* [Activity] Scan the records for "agent" and copy each line that contains it.

* [Information given]
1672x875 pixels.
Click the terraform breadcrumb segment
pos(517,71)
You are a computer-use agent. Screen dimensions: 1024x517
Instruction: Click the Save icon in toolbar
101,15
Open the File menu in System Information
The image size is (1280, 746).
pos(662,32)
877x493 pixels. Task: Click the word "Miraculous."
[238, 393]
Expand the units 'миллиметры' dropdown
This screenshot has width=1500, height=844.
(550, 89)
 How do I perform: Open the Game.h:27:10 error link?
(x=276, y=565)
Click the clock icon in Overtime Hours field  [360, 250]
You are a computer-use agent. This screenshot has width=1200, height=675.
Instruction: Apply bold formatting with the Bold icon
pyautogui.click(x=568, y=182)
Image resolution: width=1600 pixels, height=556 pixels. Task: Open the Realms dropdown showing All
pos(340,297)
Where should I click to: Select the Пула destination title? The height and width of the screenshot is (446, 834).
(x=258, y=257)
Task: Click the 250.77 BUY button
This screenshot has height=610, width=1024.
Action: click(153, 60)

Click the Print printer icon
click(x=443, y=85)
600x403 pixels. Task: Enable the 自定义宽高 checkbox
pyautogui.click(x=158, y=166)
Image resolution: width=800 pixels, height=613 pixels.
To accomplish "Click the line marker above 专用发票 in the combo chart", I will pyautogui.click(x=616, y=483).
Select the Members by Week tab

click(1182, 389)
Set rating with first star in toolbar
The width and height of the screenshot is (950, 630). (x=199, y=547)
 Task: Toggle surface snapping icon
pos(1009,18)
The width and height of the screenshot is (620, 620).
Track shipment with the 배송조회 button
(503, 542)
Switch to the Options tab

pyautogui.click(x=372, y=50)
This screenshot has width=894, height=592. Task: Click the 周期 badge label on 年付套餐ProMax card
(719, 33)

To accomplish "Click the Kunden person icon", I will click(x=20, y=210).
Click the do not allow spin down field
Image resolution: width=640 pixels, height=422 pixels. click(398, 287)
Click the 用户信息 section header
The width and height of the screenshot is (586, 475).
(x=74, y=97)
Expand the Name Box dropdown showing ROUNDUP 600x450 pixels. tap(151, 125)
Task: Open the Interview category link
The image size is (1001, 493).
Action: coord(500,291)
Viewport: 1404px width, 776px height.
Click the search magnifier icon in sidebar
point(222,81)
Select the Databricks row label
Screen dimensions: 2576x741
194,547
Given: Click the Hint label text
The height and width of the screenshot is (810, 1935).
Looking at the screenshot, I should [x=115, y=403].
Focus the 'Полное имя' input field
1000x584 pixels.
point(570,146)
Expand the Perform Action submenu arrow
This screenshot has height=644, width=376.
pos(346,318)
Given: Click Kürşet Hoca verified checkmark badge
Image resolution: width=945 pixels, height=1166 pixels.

* [Written response]
You are a computer-use agent. Screen dimensions: 1024x517
You are a computer-use agent. This screenshot has width=1200, height=675.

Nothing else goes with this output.